Through two previous projects, Coriolanus and The Invisible Woman, the actor, 56, discovered just how difficult it is to do both at the same time.
But, when it came to making The White Crow – a biopic which depicts the decision dancer Rudolf Nureyev made to defect from the Soviet Union in 1961 – he changed his mind.
“In all the madness and stress of trying to raise the money, it was only when I was confronted by quite an assertive Russian executive producer who said, ‘Why are you not in the film, Ralph? People would be interested in investing if you were in it’, that I caved,” admits Fiennes.
“But I’m the anomaly a bit, because I wanted to have Russian actors in Russian roles speaking Russian.”
However, the star, who first found fame working with the Royal Shakespeare Company, does speak Russian in the film, as he plays Nureyev’s inspirational ballet teacher, Alexander Pushkin, who took Nureyev under his wing, and into his and his wife’s home.
The story sees a 22-year-old Nureyev travel to Paris as a member of of the world-renowned Kirov Ballet company. He’s eager to consume all the culture, art and music the dazzling city has to offer, but KGB officers are watching his every move, and become increasingly suspicious of his behaviour.
This leads to a nail-biting confrontation at Le Bourget airport, during which Nureyev is forced to make a heartbreaking decision about the future, knowing it may change the course of his life forever, and could put his family and friends in danger.
Also woven through the film are flashbacks to his poverty-stricken childhood in the Soviet city of Ufa – and it’s all based on a biography of the dancer, written by Julie Kavanagh.
Fiennes first read the book almost 20 years ago.
“It impacted me because this is a story of a young performer,” says the actor, known for films such as The Grand Budapest Hotel, Schindler’s List, as well as the Harry Potter series.
“Because he goes in front of an audience and that’s what I do too, there’s a little seed there of something in common.”

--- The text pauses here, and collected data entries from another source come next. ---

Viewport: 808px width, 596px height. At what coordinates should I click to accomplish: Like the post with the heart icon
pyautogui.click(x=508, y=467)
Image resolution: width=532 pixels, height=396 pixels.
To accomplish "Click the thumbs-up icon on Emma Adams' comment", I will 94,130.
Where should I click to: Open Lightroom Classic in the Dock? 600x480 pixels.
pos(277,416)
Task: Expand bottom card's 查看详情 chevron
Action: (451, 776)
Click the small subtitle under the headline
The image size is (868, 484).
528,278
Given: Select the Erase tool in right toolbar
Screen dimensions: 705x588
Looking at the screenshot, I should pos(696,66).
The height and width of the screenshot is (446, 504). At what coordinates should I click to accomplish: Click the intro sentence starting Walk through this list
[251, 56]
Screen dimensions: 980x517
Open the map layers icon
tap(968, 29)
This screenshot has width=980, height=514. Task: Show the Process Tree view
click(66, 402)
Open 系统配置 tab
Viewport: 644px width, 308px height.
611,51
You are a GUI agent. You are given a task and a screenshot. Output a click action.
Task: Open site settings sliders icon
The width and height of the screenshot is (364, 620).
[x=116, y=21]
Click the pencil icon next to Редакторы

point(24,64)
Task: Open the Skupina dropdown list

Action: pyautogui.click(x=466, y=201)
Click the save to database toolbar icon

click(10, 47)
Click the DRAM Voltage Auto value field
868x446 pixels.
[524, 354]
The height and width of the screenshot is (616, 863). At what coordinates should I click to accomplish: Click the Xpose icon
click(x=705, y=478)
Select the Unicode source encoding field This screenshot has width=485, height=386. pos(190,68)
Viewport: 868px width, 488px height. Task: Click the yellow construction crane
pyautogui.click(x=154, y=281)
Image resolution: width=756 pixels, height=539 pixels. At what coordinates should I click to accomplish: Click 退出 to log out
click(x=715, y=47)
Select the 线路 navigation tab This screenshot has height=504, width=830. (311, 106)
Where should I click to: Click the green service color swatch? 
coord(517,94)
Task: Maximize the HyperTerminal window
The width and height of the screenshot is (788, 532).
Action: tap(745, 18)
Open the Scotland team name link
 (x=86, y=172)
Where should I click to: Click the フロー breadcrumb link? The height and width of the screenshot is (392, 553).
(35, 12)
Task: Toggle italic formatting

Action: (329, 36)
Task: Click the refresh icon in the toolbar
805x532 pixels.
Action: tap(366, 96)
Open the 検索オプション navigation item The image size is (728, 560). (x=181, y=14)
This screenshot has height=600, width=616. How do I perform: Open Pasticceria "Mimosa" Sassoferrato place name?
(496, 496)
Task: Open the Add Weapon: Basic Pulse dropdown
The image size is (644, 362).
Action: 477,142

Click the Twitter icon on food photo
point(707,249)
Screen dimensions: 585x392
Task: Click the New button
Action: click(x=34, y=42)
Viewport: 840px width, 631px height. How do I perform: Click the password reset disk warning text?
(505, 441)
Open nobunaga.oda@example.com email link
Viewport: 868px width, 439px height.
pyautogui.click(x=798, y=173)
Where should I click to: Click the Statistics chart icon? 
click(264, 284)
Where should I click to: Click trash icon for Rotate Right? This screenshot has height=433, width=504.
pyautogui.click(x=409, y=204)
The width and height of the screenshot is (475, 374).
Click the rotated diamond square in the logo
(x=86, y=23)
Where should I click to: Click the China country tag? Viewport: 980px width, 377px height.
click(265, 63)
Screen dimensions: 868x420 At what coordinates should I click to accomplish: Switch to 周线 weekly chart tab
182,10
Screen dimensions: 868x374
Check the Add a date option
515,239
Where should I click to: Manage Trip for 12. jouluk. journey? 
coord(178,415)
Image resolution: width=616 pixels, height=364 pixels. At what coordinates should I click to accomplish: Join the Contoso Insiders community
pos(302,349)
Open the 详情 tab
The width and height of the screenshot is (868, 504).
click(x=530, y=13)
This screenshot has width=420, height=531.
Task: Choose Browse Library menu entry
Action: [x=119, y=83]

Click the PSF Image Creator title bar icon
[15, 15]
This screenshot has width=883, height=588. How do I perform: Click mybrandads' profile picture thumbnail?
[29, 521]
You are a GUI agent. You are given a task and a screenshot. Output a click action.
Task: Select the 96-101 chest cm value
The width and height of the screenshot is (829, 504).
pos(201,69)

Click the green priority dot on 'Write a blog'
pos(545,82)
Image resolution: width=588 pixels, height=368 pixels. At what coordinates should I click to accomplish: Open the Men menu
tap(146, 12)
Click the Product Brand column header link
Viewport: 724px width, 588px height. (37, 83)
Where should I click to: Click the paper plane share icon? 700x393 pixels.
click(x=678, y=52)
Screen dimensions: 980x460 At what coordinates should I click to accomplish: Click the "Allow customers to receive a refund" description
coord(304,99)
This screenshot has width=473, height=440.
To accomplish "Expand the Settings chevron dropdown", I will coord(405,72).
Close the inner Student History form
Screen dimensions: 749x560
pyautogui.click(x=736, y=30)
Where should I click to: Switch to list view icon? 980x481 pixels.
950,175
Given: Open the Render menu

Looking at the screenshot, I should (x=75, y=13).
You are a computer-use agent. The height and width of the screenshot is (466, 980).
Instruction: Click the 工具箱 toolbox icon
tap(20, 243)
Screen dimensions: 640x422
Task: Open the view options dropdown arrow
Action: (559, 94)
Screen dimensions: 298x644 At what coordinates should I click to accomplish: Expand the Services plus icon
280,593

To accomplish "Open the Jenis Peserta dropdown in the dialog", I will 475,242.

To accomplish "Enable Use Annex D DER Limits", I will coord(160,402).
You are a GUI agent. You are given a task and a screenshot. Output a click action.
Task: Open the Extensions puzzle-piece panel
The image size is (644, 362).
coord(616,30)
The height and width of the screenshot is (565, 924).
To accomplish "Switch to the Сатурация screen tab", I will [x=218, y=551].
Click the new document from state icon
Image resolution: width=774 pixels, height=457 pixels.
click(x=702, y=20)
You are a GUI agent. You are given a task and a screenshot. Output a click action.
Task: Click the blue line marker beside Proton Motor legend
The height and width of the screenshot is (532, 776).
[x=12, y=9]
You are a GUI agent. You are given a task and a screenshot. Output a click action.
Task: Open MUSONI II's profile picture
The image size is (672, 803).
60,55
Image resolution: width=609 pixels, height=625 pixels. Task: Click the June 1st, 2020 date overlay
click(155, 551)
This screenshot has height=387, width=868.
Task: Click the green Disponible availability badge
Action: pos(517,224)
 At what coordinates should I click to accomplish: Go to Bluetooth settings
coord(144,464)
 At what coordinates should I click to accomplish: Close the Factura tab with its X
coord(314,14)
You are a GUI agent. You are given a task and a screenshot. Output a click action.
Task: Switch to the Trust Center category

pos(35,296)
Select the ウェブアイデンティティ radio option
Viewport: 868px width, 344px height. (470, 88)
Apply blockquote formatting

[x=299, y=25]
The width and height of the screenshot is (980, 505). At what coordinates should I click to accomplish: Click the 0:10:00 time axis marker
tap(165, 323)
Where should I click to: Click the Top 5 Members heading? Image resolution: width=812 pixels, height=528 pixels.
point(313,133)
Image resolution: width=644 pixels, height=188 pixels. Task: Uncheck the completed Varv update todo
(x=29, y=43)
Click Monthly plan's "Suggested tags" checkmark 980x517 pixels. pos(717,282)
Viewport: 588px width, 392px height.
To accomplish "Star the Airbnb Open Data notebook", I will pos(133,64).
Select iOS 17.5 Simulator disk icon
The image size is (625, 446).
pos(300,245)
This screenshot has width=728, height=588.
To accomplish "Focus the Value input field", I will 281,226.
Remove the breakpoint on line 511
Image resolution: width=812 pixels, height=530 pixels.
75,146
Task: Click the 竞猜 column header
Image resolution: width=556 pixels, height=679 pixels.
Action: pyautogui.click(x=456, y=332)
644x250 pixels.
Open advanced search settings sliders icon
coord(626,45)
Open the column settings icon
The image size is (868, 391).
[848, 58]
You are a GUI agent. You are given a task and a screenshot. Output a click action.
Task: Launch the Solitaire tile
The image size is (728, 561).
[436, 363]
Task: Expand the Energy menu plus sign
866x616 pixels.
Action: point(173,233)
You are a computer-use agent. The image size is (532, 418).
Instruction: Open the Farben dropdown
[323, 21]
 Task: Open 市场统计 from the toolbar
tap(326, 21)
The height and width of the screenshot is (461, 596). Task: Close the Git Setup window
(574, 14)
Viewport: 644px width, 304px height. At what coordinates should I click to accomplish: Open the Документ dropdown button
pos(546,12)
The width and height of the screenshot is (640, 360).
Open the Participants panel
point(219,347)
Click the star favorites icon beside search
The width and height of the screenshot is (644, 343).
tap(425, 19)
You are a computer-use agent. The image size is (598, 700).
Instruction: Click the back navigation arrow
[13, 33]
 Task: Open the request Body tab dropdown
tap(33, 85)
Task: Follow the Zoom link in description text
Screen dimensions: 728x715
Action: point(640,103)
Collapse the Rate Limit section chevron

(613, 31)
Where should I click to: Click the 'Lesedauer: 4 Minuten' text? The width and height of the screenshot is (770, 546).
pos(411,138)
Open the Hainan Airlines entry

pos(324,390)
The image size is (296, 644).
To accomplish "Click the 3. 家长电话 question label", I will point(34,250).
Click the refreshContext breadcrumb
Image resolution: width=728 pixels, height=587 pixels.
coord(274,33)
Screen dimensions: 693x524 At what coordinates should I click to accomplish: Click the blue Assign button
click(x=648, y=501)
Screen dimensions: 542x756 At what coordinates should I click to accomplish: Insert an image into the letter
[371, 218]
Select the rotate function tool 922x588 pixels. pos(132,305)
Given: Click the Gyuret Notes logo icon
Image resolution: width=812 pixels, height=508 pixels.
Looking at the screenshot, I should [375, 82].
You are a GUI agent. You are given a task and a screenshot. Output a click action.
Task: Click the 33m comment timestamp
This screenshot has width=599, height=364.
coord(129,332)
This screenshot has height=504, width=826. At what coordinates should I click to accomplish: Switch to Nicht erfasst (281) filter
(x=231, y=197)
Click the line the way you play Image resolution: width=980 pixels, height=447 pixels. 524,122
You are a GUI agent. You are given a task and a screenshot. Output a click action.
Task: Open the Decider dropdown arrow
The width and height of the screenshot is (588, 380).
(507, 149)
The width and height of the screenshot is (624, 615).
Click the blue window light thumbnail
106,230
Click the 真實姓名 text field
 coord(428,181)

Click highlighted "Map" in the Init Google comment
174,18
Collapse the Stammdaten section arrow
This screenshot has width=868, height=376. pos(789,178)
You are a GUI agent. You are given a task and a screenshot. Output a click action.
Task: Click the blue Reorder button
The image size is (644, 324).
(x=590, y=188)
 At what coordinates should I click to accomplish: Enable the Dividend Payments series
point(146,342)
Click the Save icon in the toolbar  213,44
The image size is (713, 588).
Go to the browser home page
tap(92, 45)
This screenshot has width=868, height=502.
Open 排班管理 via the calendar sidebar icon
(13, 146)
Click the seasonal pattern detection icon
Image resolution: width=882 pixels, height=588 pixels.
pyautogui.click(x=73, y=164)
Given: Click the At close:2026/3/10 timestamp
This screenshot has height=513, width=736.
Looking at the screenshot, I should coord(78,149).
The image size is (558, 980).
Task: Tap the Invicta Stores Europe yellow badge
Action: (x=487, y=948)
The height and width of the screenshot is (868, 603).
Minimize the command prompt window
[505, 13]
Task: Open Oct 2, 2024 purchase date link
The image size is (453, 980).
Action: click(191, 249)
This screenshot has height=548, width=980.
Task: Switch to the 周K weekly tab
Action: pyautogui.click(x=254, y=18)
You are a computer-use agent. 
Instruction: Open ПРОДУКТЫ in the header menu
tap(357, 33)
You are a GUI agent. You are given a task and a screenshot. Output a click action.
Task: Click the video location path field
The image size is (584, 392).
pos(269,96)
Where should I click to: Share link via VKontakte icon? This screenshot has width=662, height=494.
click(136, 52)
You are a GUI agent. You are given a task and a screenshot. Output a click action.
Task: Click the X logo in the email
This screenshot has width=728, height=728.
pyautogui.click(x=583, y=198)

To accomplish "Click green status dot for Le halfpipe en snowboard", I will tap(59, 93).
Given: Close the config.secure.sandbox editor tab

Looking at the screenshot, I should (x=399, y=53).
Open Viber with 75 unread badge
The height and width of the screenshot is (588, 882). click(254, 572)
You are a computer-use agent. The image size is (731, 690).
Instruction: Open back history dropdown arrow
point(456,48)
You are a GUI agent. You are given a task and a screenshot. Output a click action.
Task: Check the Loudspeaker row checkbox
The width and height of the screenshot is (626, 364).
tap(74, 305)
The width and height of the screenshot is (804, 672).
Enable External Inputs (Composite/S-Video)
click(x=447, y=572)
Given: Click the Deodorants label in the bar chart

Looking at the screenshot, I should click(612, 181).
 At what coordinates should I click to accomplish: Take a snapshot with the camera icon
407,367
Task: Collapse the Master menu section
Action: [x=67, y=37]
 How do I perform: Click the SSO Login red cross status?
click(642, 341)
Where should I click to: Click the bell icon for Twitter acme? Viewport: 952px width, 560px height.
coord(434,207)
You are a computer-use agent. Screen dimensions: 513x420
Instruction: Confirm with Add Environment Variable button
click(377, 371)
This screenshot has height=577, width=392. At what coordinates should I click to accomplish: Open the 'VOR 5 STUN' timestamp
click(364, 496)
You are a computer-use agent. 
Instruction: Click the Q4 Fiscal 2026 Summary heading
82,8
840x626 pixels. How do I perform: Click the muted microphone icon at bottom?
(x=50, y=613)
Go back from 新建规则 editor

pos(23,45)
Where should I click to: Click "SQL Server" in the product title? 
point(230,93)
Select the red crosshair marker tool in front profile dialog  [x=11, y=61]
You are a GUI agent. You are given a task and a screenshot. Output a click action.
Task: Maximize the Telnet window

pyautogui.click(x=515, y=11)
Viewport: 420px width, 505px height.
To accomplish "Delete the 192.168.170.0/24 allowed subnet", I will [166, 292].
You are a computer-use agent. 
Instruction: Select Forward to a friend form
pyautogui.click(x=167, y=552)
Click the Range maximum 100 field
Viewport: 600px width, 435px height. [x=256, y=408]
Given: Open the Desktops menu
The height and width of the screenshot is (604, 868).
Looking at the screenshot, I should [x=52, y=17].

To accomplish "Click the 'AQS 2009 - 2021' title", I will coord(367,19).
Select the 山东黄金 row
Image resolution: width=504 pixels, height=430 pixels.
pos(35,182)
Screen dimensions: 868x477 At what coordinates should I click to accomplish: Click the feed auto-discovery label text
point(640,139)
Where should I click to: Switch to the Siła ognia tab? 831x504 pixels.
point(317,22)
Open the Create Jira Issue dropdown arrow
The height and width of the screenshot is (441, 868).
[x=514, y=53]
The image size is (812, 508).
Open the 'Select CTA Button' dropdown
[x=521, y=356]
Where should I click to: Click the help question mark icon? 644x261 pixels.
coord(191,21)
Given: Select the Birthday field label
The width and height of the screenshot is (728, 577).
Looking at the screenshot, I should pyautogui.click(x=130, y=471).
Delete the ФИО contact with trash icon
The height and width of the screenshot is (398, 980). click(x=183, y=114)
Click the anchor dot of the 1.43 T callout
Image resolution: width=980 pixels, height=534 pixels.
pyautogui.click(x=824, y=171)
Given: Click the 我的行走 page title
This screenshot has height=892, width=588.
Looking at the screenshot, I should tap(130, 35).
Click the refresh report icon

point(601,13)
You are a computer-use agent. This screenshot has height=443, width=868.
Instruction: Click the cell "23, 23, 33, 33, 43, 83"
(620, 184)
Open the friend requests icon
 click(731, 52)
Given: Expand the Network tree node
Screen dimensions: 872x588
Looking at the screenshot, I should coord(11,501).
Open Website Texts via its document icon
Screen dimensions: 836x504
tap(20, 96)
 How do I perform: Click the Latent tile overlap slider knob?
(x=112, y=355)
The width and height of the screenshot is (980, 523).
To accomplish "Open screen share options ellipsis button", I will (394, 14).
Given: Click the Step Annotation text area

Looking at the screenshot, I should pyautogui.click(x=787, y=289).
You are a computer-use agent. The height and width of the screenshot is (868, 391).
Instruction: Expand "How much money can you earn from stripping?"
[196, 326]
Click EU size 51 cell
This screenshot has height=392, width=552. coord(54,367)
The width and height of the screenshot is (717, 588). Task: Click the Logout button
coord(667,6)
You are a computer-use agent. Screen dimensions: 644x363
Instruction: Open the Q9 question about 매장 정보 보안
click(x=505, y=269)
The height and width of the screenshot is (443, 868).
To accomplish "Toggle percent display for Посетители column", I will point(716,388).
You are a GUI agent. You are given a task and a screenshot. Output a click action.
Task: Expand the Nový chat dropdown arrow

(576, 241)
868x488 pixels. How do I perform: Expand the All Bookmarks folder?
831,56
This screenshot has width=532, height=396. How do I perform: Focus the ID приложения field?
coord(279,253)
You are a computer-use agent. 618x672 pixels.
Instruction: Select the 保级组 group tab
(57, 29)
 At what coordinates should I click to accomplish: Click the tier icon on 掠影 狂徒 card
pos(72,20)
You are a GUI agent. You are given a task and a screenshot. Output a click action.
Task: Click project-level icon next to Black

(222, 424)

Furthermore, he was incredibly moved by how, as a young boy who had limited educational resource, Nureyev discovered “this ferocious desire to express himself as a dancer, at the expense of almost everything else, and finally, the expense of living in his homeland”.
The star who plays Nureyev – Ukrainian Oleg Ivenko, a dancer from the Tartar State Ballet company – had actually never acted before.
Fiennes worked intensively with him throughout the filming process, and the result is a captivating screen debut.
“I pushed him to understand the best screen acting is rooted in being really present and in the moment,” explains the director.
“You’re reacting and listening, so the thing to get him to feel is, ‘Don’t show me you’re angry or shy or irritated or whatever; just feel it, be it. Have it inside’. If you really have it or are close to having it, it will reveal itself.”
When it came to the challenges of making The White Crow, both Fiennes and the film’s writer, David Hare, were keen to avoid using clichés, as they depicted this period in history.
“Clearly it’s a time that’s been well trodden by film; [a] Cold War drama really is what, in one sense, it is,” notes Fiennes.
“[It was] very important for me that we tried to show our audience that there was a world in Soviet Russia which nurtured this young boy, which gave him a fantastic ballet education and indeed would welcome him.
“In Leningrad, we saw him be not only taken into the home of his teacher and his wife, but also being accepted into a group of young Leningrad students, and this was a welcoming and hospitable place.”
The KGB officer named Strizhevsky was, in particular, a character he wanted to make sure he got right.
In one scene in Paris, we see him say to The Kirov: “Make sure that Nureyev behaves according to these ideological standards.”
But Fiennes was keen to show that this man was a human being who had a job to do.
“I wanted him to be a complex character; he’s played by a wonderful Russian actor, Aleksey Morozov, who does a brilliantly, highly interesting complicated man, [who] puts pressure on himself, likes Rudolf, sees he’s very talented, tries to pressure him to behave without too much aggression, and finally gets hardcore when the chips are down at the end.
“But that character was crucial, in that he would have been an educated, alert-minded man, who’s not a thug, not a bully, and I tried to clear away preconceptions about that sort of behaviour.”